═══ TEXTO CITADO

Passada a entrevista, fica uma constatação: é inacreditável que o presidente não tenha dado uma entrevista antes. Ele se sai muito bem nestas situações. É seguro, simpático, leva o assunto para onde lhe interessa, até parece mesmo um estadista preocupado com os rumos do país. O único problema de Lula — e talvez ele já tenha se dado conta disso e, por isso mesmo, prefira não se expor em entrevistas — é que, entre perguntas e respostas, ele acaba demonstrando que vive num país imaginário. Tal qual Alice, é o Lula no país das maravilhas. Fala de progressos que só ele vê, não acredita em denúncias cada vez mais evidentes, finge que apóia qualquer CPI e tira da cartola uma numerália que descreve um país que vai pra frente, irritando os espectadores que só vêem o país andando para trás.
É tanta fantasia no discurso de Lula que, no fim, ele fica com uma imagem meio ridícula. Pois ridícula é a única maneira de qualificar sua resposta quando o apresentador do programa, Paulo Markum, perguntou-lhe sobre o apoio milionário da Telemar aos negócios esquisitos de seu filho, Fábio Luís Lula da Silva. O presidente creditou o interesse da telefônica em participar do negócio do primeiro filho ao “extraordinário sucesso” dos programas de televisão (?) que a empresa dele produz. “Têm mais audiência que a MTV”, orgulhou-se Lula pai. Vem cá, quem contou isso para o presidente? E ele acreditou? Me diz: é ou não é uma Alice?
Foi patética também a reação do presidente à pergunta de Heródoto Barbeiro sobre os comentários de que ele não gosta de trabalhar. Lula rebateu dizendo que trabalhou como operário durante 22 anos e que fazia hora extra aos sábados. Como se isso fosse o bastante para ele entrar no livro Guiness de Recordes. O desabafo foi para dizer que nunca trabalhou tanto como na Presidência da República. Cá entre nós, de alguma maneira ele tinha que compensar os longos períodos de descanso até finalmente ganhar uma eleição para o cargo que atualmente exerce.
Lula tem uma interpretação muito peculiar do que seja uma entrevista. Logo no início do programa foi cobrado dele o fato de ter passado tanto tempo sem conversar com a imprensa. Ele se mostrou surpreso. Afinal, tem dias em que faz até oito pronunciamentos. Que tal? Ele acha que basta isso. Que a população fica satisfeita com seus discursos. Que ninguém precisa lhe cobrar nada. Não interessa o que o povo quer lhe perguntar.
Enfim, Lula falou. E se mostrou mais ou menos como a gente imaginava que ele faria. Uma decepção.
Em todo caso, ponto para o “Roda viva”, que conseguiu convencer o presidente e comemorou com fanfarras a edição de seu milésimo programa.

══════
═══ MATERIAL FORNECIDO

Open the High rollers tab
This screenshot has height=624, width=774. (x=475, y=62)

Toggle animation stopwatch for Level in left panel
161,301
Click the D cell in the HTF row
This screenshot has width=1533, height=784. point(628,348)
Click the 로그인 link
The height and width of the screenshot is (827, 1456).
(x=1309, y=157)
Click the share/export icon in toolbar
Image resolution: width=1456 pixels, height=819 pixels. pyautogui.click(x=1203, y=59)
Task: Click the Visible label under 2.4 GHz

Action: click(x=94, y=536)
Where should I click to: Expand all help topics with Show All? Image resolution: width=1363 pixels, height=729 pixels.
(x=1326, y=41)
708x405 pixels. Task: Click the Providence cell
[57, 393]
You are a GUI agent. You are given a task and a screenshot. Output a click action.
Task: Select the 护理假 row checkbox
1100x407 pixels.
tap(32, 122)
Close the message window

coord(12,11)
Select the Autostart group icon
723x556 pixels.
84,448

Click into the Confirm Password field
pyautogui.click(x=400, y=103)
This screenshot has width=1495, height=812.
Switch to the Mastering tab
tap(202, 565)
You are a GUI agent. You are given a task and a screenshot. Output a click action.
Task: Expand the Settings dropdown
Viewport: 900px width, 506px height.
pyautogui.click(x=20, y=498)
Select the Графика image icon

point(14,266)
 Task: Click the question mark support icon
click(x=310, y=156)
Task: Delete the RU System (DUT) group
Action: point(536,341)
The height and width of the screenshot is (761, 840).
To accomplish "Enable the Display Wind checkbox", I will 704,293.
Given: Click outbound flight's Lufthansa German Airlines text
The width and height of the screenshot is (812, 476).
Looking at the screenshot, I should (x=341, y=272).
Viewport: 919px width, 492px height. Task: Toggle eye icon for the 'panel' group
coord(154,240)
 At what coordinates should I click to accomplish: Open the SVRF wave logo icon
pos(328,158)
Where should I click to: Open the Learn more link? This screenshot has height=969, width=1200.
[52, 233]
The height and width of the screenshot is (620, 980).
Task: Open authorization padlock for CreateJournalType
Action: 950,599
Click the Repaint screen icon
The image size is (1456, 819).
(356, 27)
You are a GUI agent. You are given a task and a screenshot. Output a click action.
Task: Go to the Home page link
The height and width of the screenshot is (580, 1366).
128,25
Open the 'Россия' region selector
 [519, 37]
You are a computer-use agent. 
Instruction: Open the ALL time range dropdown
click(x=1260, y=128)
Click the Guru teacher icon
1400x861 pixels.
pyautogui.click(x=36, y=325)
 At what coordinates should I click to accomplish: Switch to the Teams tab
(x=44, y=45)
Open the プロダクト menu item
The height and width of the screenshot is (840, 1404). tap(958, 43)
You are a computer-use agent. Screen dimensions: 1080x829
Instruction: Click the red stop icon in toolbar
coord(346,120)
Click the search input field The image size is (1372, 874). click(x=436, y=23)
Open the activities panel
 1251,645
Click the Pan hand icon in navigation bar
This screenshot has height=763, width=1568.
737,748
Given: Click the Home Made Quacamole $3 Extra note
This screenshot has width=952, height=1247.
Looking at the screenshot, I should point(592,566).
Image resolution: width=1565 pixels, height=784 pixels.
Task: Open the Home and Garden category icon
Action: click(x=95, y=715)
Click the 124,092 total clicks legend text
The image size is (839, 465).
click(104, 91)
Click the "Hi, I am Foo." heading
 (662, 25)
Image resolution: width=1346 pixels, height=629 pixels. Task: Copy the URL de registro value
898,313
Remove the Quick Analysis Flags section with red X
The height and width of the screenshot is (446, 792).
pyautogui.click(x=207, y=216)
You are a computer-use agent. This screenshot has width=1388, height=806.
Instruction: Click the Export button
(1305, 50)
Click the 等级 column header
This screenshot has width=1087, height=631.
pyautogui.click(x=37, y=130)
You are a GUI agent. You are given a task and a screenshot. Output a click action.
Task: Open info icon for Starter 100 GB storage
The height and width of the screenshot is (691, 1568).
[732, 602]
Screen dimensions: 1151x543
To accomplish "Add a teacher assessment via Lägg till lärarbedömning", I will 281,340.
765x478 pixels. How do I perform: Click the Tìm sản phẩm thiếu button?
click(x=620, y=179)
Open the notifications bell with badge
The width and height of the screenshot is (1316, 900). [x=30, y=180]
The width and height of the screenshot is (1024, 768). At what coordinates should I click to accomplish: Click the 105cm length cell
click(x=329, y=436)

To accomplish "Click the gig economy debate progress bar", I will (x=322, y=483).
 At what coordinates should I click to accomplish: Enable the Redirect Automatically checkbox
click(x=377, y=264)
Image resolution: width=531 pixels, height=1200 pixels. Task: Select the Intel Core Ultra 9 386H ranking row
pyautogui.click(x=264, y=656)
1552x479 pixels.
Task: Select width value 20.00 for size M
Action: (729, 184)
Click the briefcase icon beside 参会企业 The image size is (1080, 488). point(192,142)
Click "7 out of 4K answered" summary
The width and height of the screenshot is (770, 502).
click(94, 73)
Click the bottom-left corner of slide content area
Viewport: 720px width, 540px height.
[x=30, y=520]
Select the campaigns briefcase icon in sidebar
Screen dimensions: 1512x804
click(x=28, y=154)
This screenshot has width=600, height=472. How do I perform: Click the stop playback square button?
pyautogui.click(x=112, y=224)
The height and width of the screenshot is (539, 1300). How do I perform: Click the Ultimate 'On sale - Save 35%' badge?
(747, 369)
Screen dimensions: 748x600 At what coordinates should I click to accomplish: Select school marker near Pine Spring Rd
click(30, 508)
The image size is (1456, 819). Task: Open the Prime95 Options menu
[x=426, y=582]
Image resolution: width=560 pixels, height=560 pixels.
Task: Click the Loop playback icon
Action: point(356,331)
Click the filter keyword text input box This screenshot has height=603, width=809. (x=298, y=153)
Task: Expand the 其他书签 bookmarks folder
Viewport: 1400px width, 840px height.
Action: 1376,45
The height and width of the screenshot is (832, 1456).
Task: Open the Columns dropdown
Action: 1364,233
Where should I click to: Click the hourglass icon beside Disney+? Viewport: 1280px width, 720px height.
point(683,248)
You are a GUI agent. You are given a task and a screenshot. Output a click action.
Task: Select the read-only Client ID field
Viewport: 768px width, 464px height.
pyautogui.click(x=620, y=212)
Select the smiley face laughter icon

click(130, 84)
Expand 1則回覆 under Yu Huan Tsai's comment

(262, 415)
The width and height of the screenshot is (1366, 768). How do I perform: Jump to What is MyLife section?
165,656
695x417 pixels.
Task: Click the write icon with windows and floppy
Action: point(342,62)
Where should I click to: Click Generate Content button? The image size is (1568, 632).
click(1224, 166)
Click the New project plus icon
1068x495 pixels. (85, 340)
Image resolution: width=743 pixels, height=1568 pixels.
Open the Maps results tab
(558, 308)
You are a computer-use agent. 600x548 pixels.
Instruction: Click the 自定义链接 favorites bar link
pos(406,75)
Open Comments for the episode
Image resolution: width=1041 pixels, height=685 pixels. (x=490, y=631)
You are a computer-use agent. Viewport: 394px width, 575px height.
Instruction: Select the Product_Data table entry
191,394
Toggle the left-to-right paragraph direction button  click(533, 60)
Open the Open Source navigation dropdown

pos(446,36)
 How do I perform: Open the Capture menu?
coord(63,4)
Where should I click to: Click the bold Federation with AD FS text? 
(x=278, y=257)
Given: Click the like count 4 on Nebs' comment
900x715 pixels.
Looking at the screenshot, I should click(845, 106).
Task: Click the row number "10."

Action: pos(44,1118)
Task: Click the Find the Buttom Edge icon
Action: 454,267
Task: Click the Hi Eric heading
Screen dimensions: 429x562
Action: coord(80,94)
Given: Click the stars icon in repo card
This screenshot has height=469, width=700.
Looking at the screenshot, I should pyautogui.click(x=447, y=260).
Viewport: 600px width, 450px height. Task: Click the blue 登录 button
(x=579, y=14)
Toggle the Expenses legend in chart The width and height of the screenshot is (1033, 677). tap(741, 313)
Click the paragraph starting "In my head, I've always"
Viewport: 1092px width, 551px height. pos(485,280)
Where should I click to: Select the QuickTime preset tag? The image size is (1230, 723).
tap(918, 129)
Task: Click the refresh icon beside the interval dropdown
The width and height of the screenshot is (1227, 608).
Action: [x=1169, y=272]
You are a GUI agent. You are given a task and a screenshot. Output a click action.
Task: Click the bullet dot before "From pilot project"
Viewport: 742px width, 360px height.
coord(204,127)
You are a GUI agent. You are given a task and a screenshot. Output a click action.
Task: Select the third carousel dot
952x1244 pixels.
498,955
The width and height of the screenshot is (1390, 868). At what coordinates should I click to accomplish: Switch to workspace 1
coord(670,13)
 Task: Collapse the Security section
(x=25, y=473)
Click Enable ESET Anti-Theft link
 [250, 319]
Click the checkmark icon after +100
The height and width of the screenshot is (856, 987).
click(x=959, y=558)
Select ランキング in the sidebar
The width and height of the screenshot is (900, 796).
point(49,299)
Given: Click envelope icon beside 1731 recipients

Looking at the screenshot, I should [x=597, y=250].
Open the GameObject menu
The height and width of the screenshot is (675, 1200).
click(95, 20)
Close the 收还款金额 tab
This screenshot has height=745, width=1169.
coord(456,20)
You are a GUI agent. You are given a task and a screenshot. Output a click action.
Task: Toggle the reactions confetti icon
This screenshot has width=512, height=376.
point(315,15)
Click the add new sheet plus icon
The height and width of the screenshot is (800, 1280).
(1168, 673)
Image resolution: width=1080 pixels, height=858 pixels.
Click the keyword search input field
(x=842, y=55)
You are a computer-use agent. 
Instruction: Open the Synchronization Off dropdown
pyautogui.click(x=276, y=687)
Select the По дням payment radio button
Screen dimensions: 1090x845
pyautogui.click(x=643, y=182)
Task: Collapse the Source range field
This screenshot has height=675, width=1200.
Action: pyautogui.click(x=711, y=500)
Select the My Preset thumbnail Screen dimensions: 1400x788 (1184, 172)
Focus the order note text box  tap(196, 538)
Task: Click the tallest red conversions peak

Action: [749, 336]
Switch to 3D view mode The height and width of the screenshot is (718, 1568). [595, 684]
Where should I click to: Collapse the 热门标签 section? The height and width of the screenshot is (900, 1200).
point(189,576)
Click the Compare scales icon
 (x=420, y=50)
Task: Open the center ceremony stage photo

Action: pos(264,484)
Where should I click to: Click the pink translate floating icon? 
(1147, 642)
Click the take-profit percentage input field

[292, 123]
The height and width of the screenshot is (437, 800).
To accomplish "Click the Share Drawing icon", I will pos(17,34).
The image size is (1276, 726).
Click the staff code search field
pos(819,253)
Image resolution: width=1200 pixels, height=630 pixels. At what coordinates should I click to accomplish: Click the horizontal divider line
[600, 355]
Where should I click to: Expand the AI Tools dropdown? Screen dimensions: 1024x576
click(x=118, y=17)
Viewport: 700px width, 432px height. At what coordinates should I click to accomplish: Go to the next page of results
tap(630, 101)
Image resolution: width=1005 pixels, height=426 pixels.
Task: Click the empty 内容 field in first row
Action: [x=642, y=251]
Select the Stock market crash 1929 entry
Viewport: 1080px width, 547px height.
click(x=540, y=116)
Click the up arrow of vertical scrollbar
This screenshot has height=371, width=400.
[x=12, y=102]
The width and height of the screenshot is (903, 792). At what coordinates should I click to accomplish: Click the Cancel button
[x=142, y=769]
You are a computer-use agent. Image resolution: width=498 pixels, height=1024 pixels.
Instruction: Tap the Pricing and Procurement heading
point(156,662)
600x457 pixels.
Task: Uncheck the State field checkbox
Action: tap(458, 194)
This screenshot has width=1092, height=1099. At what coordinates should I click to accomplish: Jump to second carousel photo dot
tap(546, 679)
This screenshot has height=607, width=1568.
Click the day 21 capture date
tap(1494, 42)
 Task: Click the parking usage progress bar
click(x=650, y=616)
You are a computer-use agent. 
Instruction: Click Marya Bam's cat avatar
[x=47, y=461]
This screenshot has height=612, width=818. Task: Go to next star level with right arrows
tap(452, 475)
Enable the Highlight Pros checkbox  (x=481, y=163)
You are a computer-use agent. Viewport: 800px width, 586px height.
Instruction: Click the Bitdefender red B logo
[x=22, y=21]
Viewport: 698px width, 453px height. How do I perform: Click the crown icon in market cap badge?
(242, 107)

══════

Responda às perguntas abaixo com base no texto sobre a entrevista de Lula.
(a) A que o presidente atribuiu o interesse da Telemar em participar do negócio de seu filho?
(b) Por quantos anos Lula disse ter trabalhado como operário?
(c) Segundo o texto, quantos pronunciamentos o presidente faz em alguns dias?

(a) Ao “extraordinário sucesso” dos programas de televisão que a empresa do filho produz.
(b) Por 22 anos.
(c) Até oito.